Les filles tombent comme des mouches, ne se doutant pas une seule seconde qu'elles finiront en larmes une semaine maximum plus tard. Pourtant, leurs copines les avaient prévenues. Et oui les filles, ce n'est pas parce qu'il donne l'illusion d'être le prince charmant qu'il l'est forcément. Et pourtant, est-ce qu'on lui en veut ? Non, bien sûr que non. Le pauvre a juste du mal à établir une relation stable parce que son pauvre père est mort. Évidemment, rien n'est de sa faute…



Ma mère le trouve parfait. Il faut dire que vu ses critères, ce n'est pas moi qui pourrait être sa préférée. Premièrement, Jérémy a une vie sentimentale LUI. Pas glorieuse, certes, mais lui, au moins, essaye de se caser. Ma mère est bien naïve, vraiment. Il n'essaie en rien de trouver chaussure à son pied, juste de quoi passer le temps. Deuxièmement, il a un travail... Ok, juste comme barmaid dans un petit bar mais vu que moi, je n'en ai pas, c'est plus que ce que ma mère pouvait espérer.


Même Alex réussit à lui trouver des qualités. Est-ce que je suis la seule à le voir tel qu'il est ? Un crétin fini tout juste bon à me pourrir la vie ? Il y prend tellement de plaisir que c'est malsain. À croire qu'il aime quand je le remballe en hurlant et en lui balançant toutes sortes d'objets non identifiés à la figure… Tiens d'ailleurs, maintenant que j'y pense…

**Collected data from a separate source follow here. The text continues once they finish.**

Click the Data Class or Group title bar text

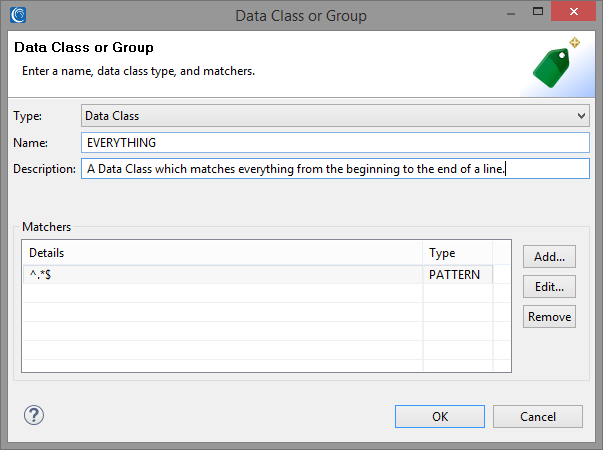pos(301,16)
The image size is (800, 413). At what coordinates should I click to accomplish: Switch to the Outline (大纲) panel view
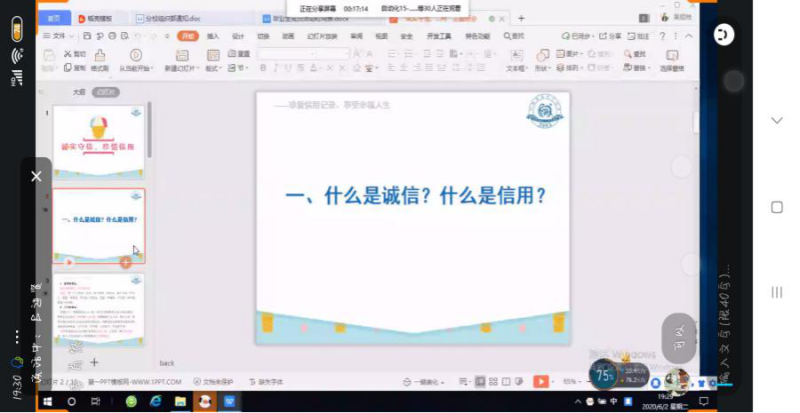point(79,92)
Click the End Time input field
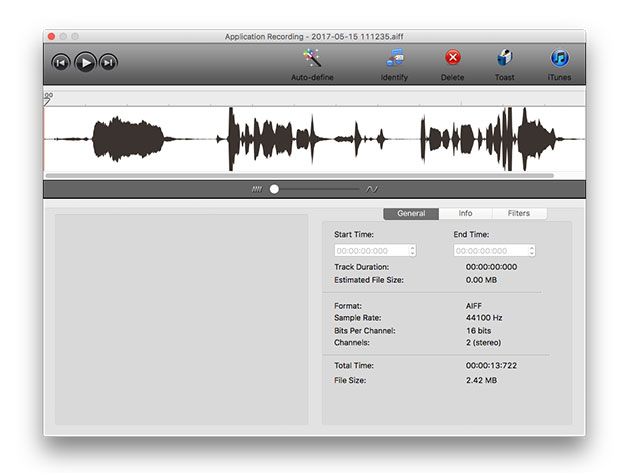This screenshot has height=473, width=630. tap(491, 251)
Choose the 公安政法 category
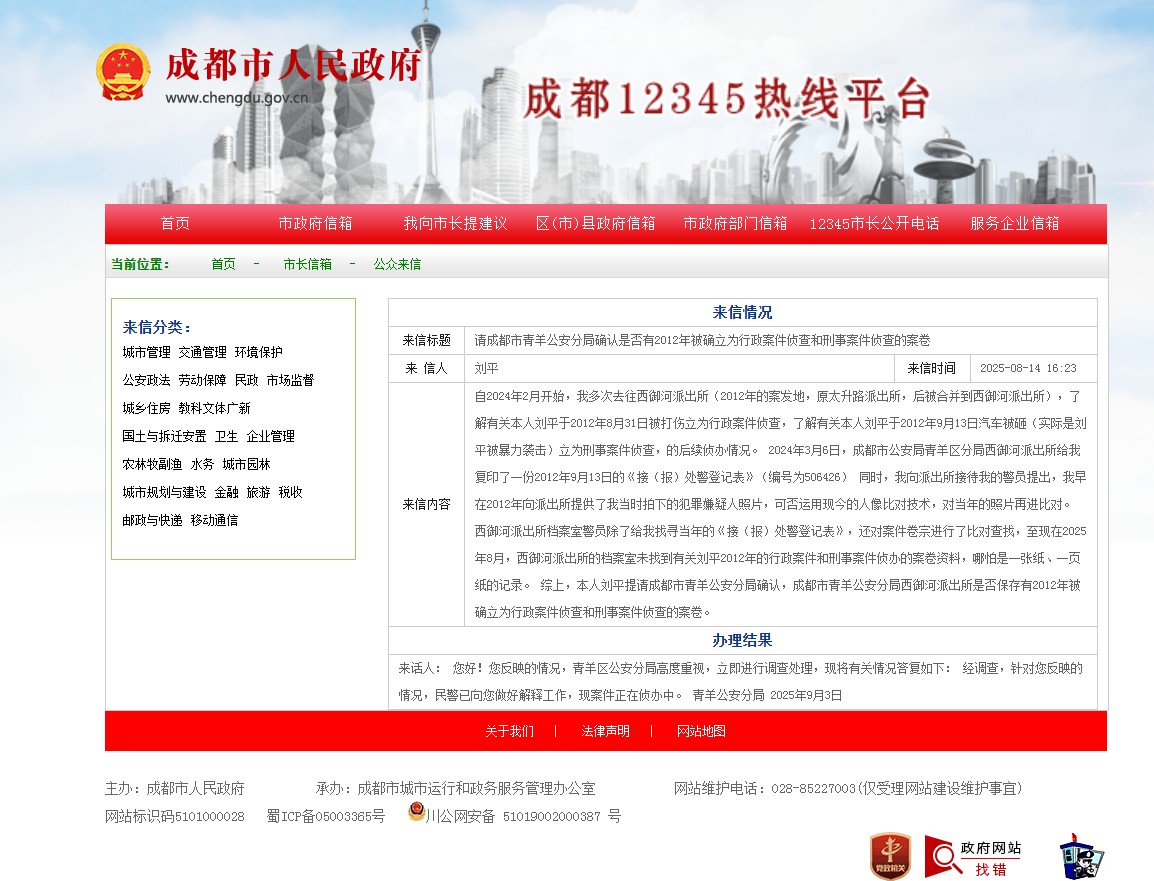This screenshot has width=1154, height=881. tap(147, 381)
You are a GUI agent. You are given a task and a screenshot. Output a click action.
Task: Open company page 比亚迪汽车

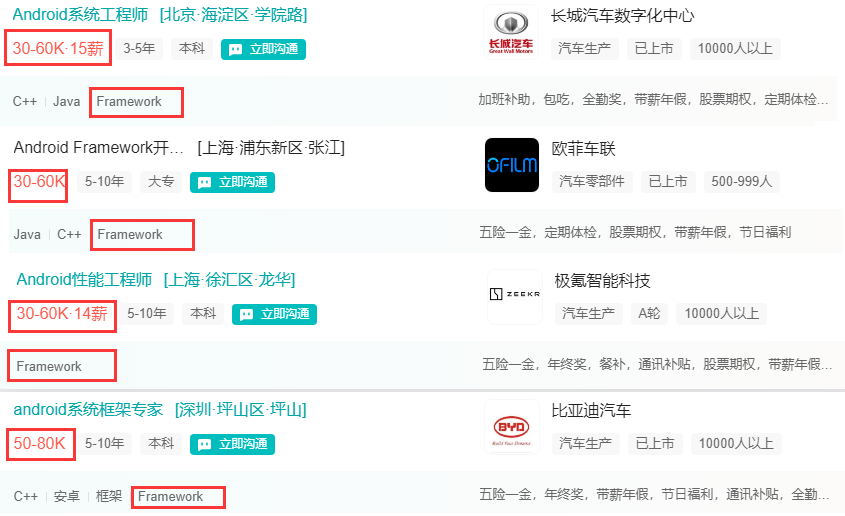point(591,411)
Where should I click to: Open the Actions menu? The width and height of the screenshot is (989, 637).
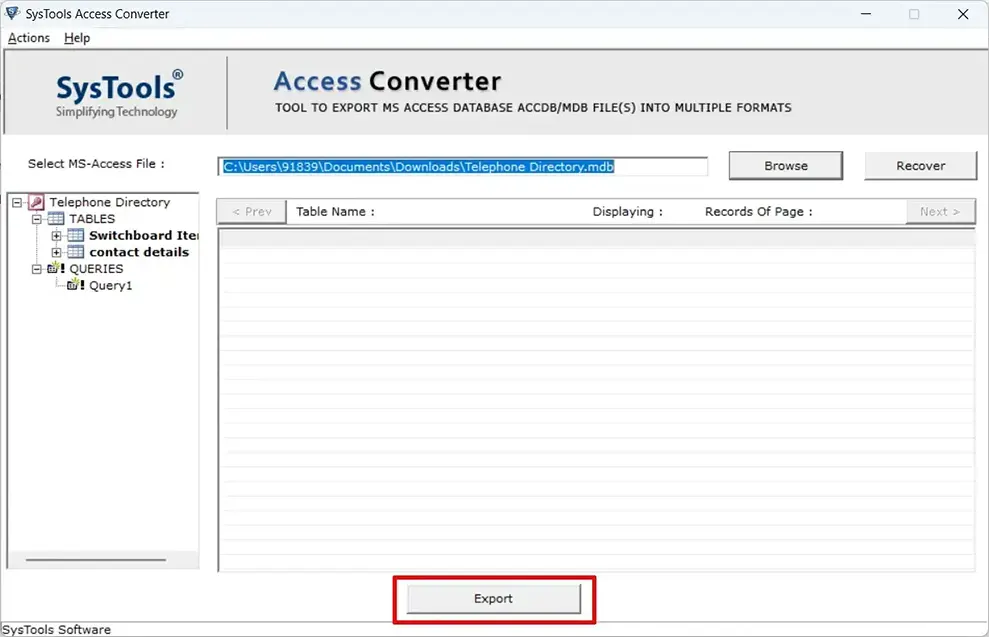pos(28,38)
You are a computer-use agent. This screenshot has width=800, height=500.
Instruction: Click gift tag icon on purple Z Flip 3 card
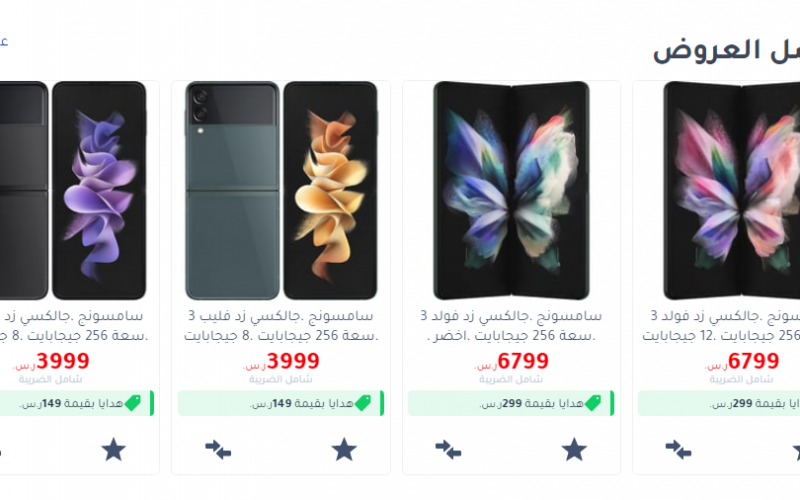coord(132,403)
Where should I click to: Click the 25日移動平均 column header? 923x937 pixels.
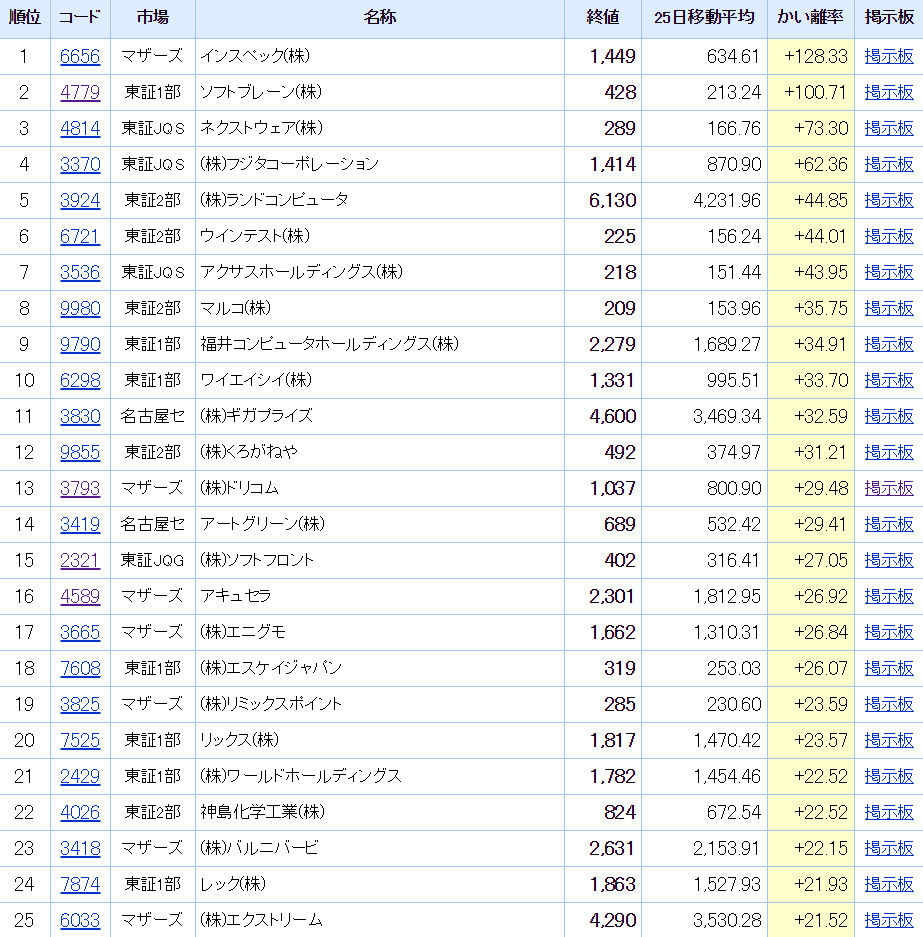click(704, 17)
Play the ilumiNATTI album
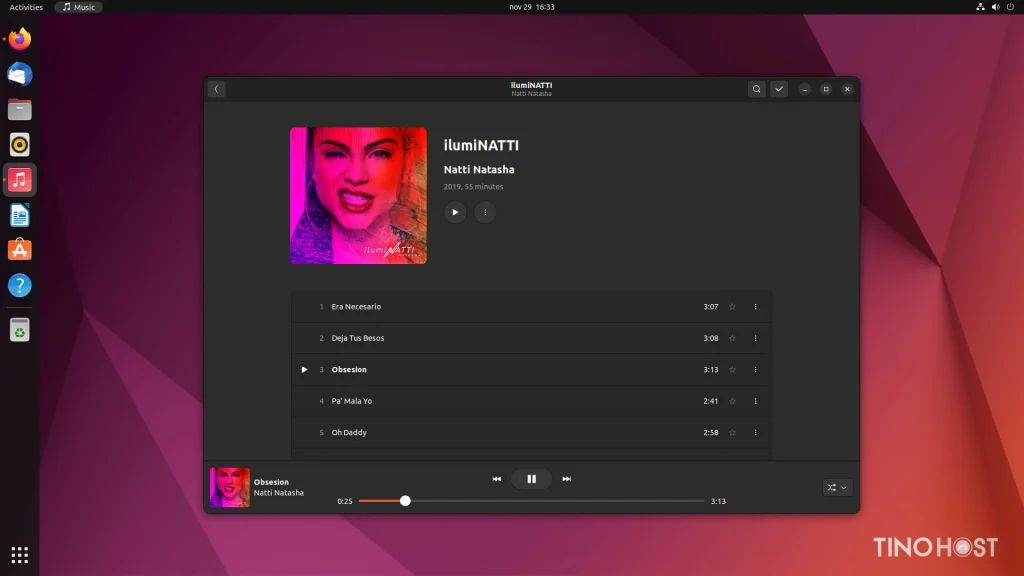Viewport: 1024px width, 576px height. click(455, 212)
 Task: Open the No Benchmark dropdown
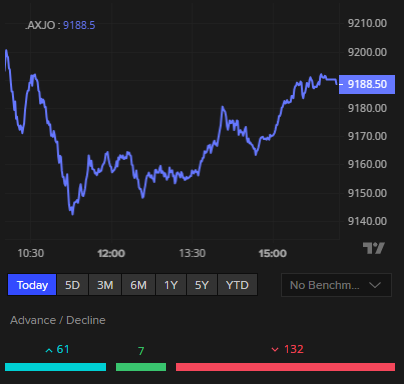pyautogui.click(x=336, y=285)
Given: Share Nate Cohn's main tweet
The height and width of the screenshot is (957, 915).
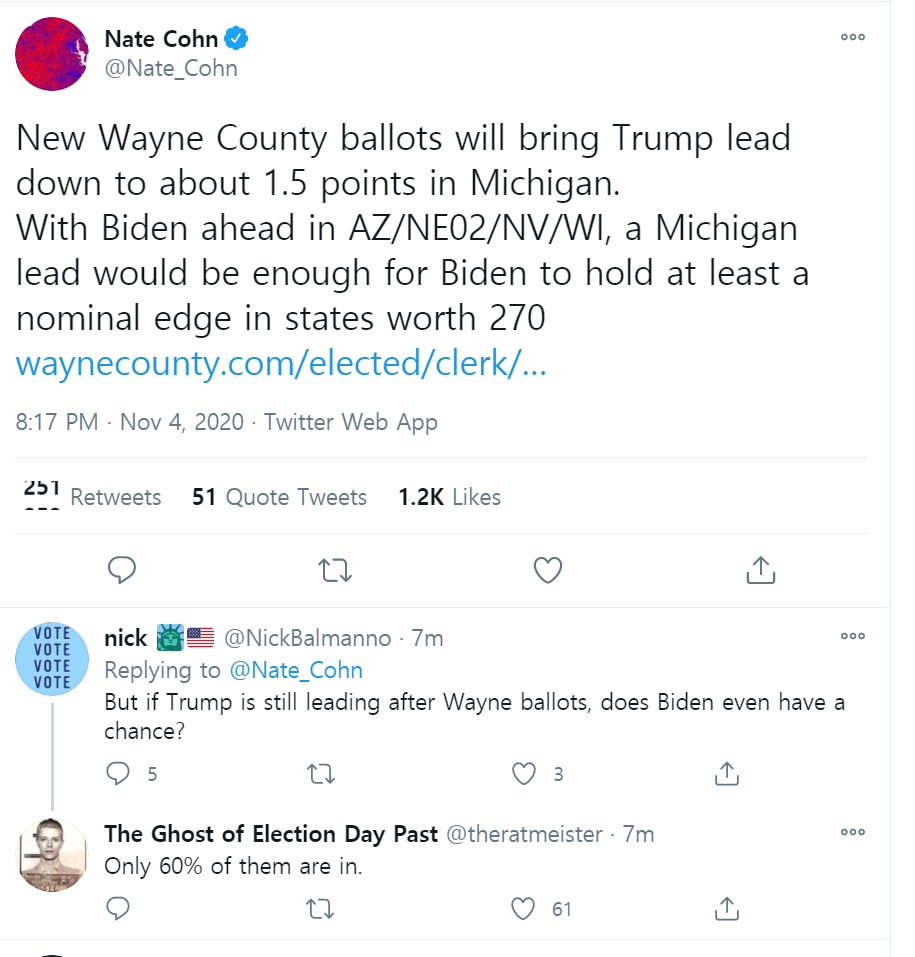Looking at the screenshot, I should pyautogui.click(x=760, y=570).
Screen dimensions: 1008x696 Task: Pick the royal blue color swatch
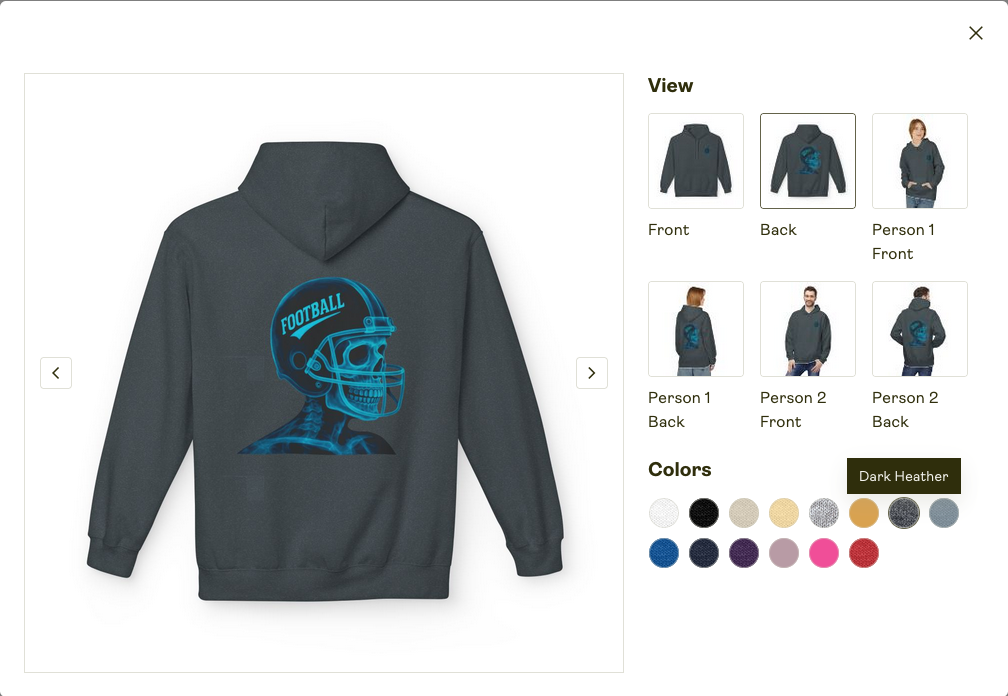pyautogui.click(x=663, y=553)
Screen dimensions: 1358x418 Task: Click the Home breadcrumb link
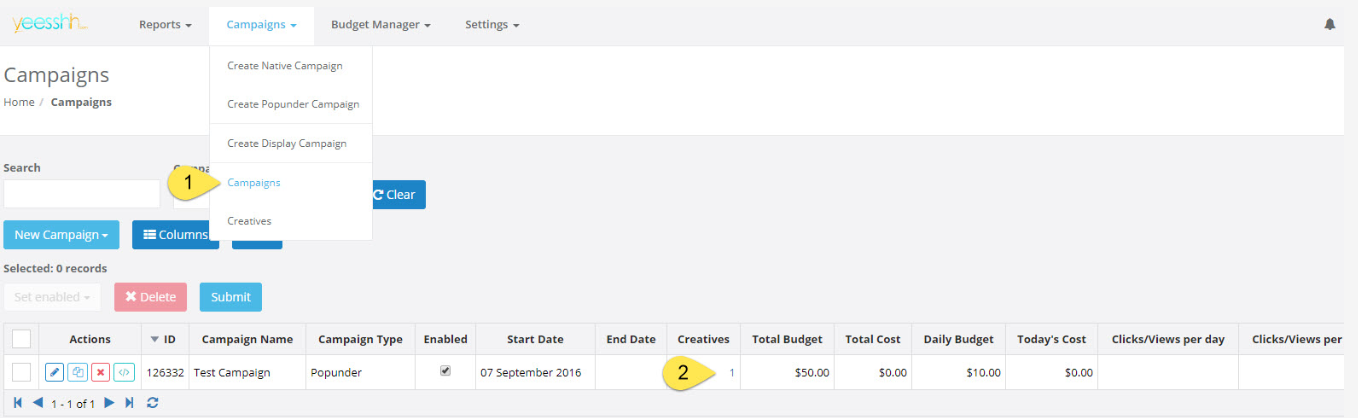pyautogui.click(x=19, y=102)
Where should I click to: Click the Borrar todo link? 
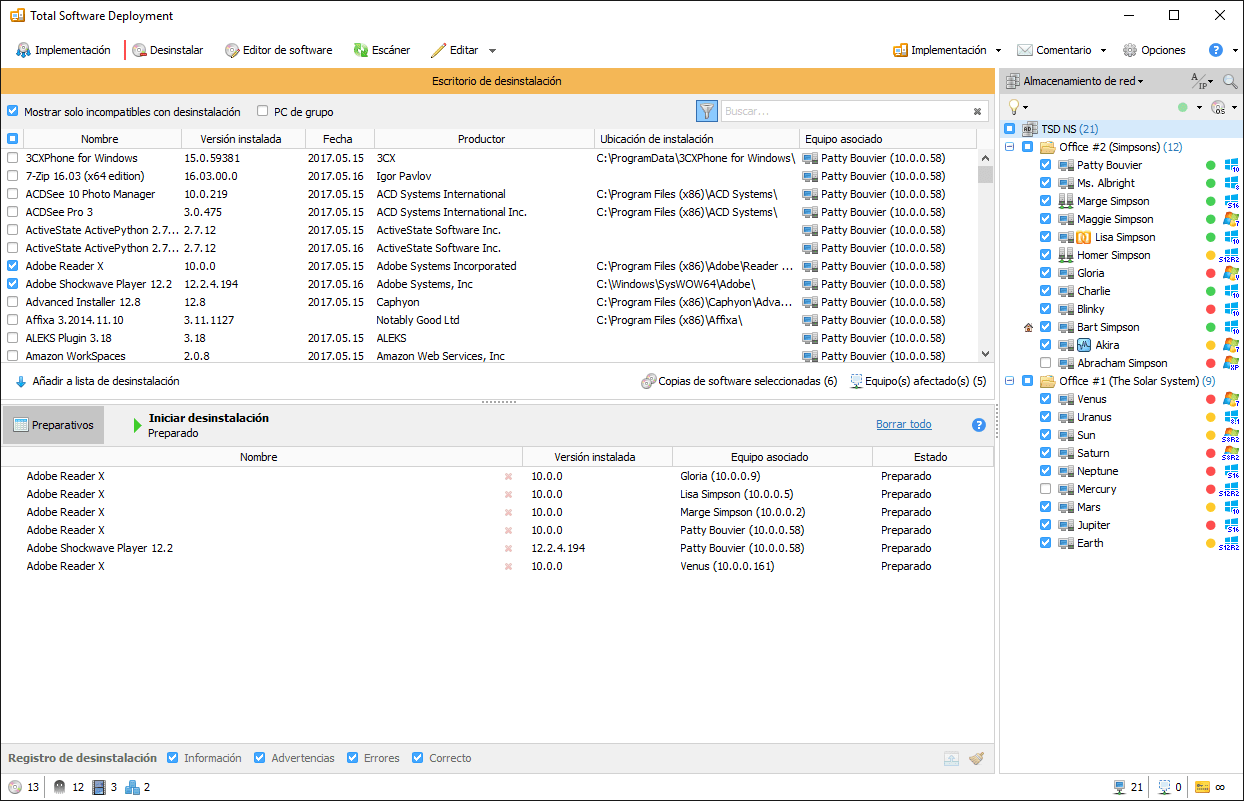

Ouf, j'ai eu peur d'avoir cassé mon réveil hier pendant notre « discussion » mais c'est bon, il n'a rien. Et en plus il a fait mal à l'autre chimpanzé. Je savais que j'avais raison de l'acheté il y a trois mois.


Enfin, tout ça pour dire que Jérémy est une plaie et que maman sera contente. J'ai un travail, youpie, sortez le champagne !


Effectivement, il se trouve que l'autre abruti ne s'en sort plus au bar. Le dernier employé sur qui il pouvait compter a démissionné pour partir en lune de miel sur une île ensoleillée dont je n'ai pas retenu le nom -parce que, soyons honnête, je m'en fous. Et personne ne peut le sauver dans ses contacts puisqu'ils travaillent tous. Donc, il m'a demandé, à moi, de lui venir en aide. Dans un bar. Je veux dire, avec des gens. Vraiment pleins de gens !


J'ai eu un moment de choc, me demandant si j'avais bien entendu avant d'éclater de rire. Parce que, ça ne pouvait être qu'une blague, non ? Et ben non. Alors, je l'ai envoyé se faire voir chez les nordiques en le foutant gentiment dehors. Et il a dit cette phrase à laquelle il savait que je réagirais.


« Tu as raison, je ne savais pas à quoi je pensais, tu n'en serais pas capable de toute façon »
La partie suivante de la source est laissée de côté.